The town library was small, underfunded, and swamped. This surprised me, as we were one of the two wealthiest towns in the greater school district comparatively speaking. The town next door over where I was born and grew up was more blue-collar and middle class, but it owned a larger building that it shared with the police and fire departments at one time and thus had leftover space when those moved out for expansion. Sometimes I suspect that the “town” town residents - those who lived in the oldest buildings directly in the heart of our new town — were either wealthy enough to afford to buy books they couldn’t find in the library or wanted to keep the library in its current space because they liked things “the way they were.” In any case, our branch was rarely useful for anything but checking out CDs and audiobooks or the occasional hardcover from the 1970s. When I went on my Arthurian binges, they usually involved going downtown to the largest branch or to the local university or hopping from one regional branch to another for a book here, a book there.
I can only imagine what it would have been like in high school if we had no alternative to working in the cafeteria, the hub of all social activity in high school, where halls run undivided down both sides and you have to cross it to go to shop class, gym, the auditorium, or the parking lots. Don’t get me wrong, once I went to college, the dining hall was my favorite place to be, but studied there because I have a sleeping disorder and the noise and constant activity would keep me awake. Also, I was still a perfectionist in high school and had trouble blocking out the constant stream of people walking by the tables. A socially conscious girl who wanted to please her friends, not look too antisocial, and pay attention to her crush who just walked over to the soda machine would have had issues with willpower and focus.
I didn’t think that much about the library in school because I expected it to always be there. From childhood, I knew that schools had libraries and books for me to read or reference. It was an extension of my computer room and study desk at home, an empty classroom with infinite knowledge available, an alternative to slackerdom and smoking several things on the hill just beyond school property, a refuge from social isolation when I has just moved to town and had no friends. The library was an extension of me. I used it almost every day.

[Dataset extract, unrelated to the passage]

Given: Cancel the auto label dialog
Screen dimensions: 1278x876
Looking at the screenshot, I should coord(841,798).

Lest someone say that everyone has internet and a computer at home, this NPR story talks about a girl in high school who has to type all of her written work ON A CELL PHONE:
[Rosemarie Bernier, president of the California School Library Association and librarian at Hamilton High School in Los Angeles,] spoke of a student with a first period English class who came to her in tears because she didn’t have enough time to transfer and reformat the essay she had written on her cell phone. Since she doesn’t have a computer at home, the student’s cell phone is her only hope of completing assignments that need to be typed.
I can sympathize. I convinced my parents to buy me a laptop when I went back to university to finish college after a several year lapse. That was in 2009. I soon discovered that virtually NO ONE used desktops in college anymore except in the libraries. One of the classes I took had in-class online exams. The professors just ASSUMED we all had laptops. They assumed. Had I been less successful in convincing them, had the previous Christmas season not been in the midst of the financial crisis when electronics companies halved their prices, I would have flunked that course.

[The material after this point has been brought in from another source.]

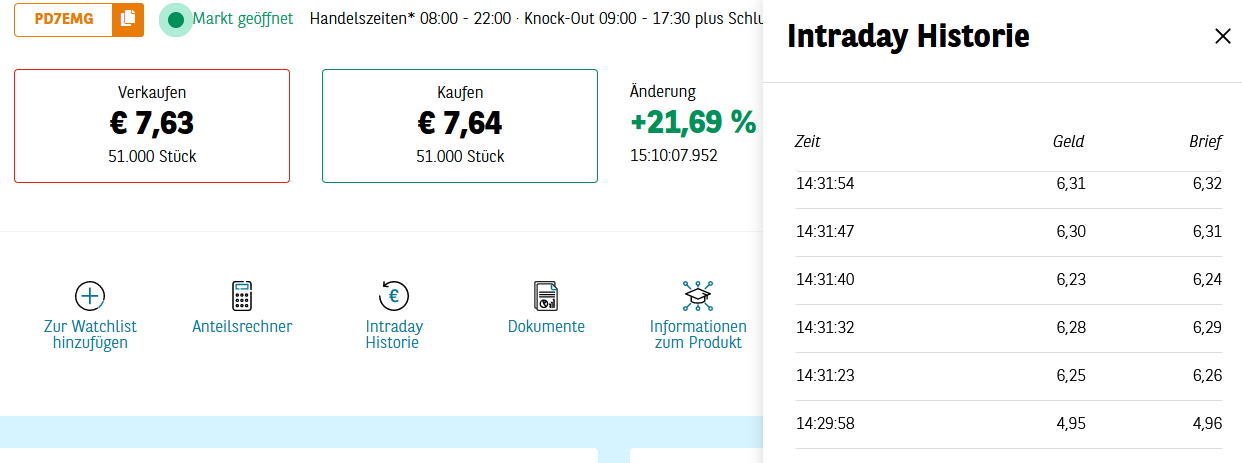
Task: Click the Informationen zum Produkt link text
Action: pyautogui.click(x=698, y=334)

I am sure that there were a few students who had to live in the 24-hour library because they had no laptops. They couldn’t take most technology courses.
This is the problem with assuming everyone has what you have: often, you are the privileged one. Others are not always as fortunate, and those are the people you forget about when you cut funding, shutter programs, and just assume that bureaucracy will magically redistribute and reallocate resources and give everyone a happy ending.